In questa chiacchierata con Antonio, registrata proprio nei nostri uffici di San Francisco, ripercorro i passi che mi hanno portato a fondare Novedge. Spesso descrivo la nostra realtà come una sorta di “Amazon del software per la progettazione”, ma dietro questa definizione c’è un lavoro profondo per cambiare le regole di un mercato che, fino a pochi anni fa, era dominato dal venditore tradizionale in “giacca e cravatta”.
L’innovazione che non si vede
Molti pensano che l’innovazione sia solo creare un nuovo prodotto, ma per me il vero cuore di Novedge è l’innovazione di processo. Abbiamo costruito un sistema informativo capace di gestire oltre 150 fornitori, ciascuno con le proprie regole di business e modalità di interazione. Automatizzare questa complessità ci ha permesso di offrire un servizio di delivery e supporto che spesso i produttori stessi, focalizzati solo sullo sviluppo del software, non riescono a garantire con la stessa efficienza.
Il punto di svolta del 2008
Non è stato facile convincere i grandi player. Per anni ho “corteggiato” Autodesk senza successo, finché la crisi del 2008 non ha cambiato le regole del gioco. Di fronte al crollo delle vendite tradizionali, hanno deciso di scommettere sul nostro modello online con un progetto pilota. È stato un successo clamoroso che ha trasformato radicalmente il nostro posizionamento sul mercato.

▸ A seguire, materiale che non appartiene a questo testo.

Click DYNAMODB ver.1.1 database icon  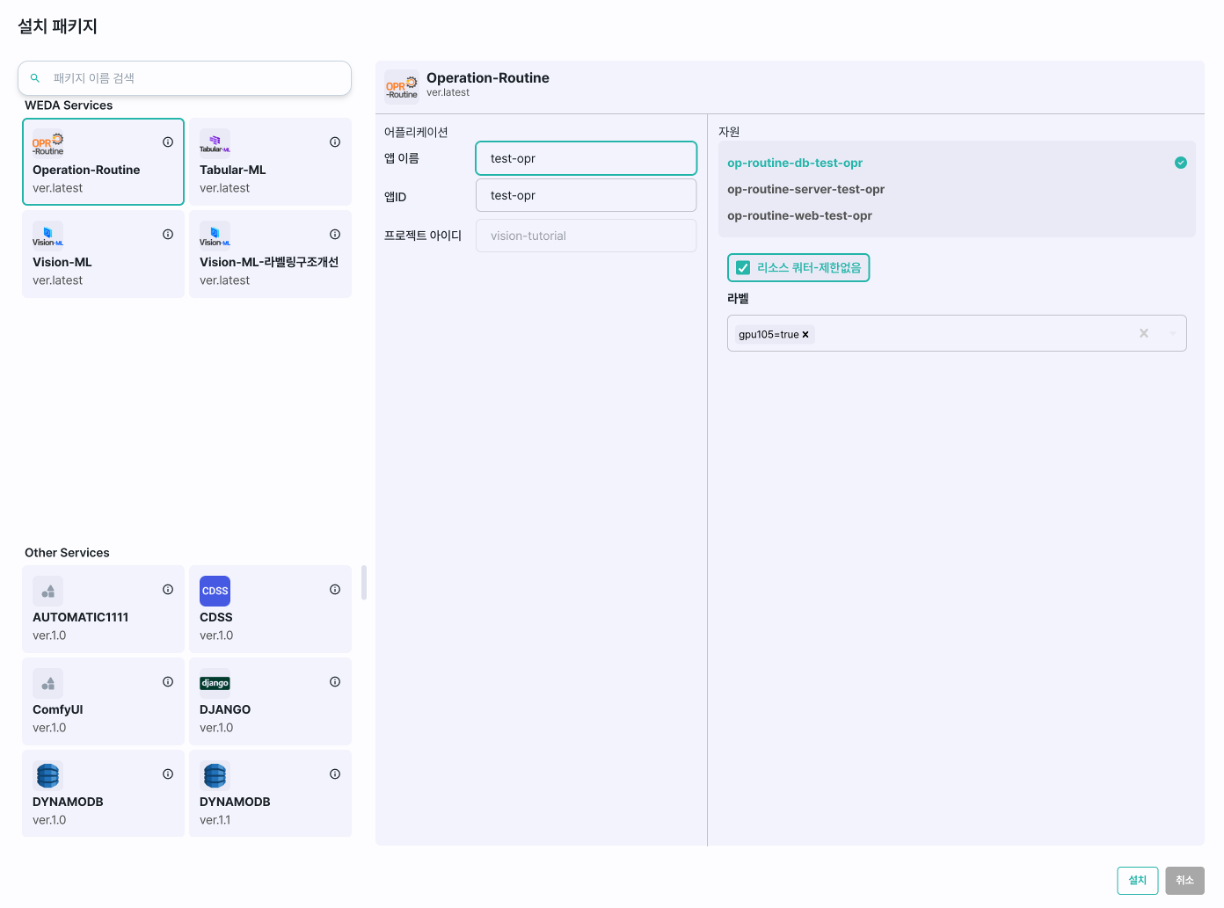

Il mio legame con l’Italia
Come molti italiani in Silicon Valley, vivo un rapporto di “amore e odio” con la mia terra. Amo l’Italia per le basi culturali che mi ha dato, ma provo delusione nel vedere così tante potenzialità inespresse a causa di una cultura business ancora acerba. Sulle startup italiane ho una visione da pioniere: credo che questa prima generazione serva ad aprire la strada. Magari molti falliranno, ma il loro “sacrificio” è necessario per creare l’esperienza su cui costruirà la generazione successiva.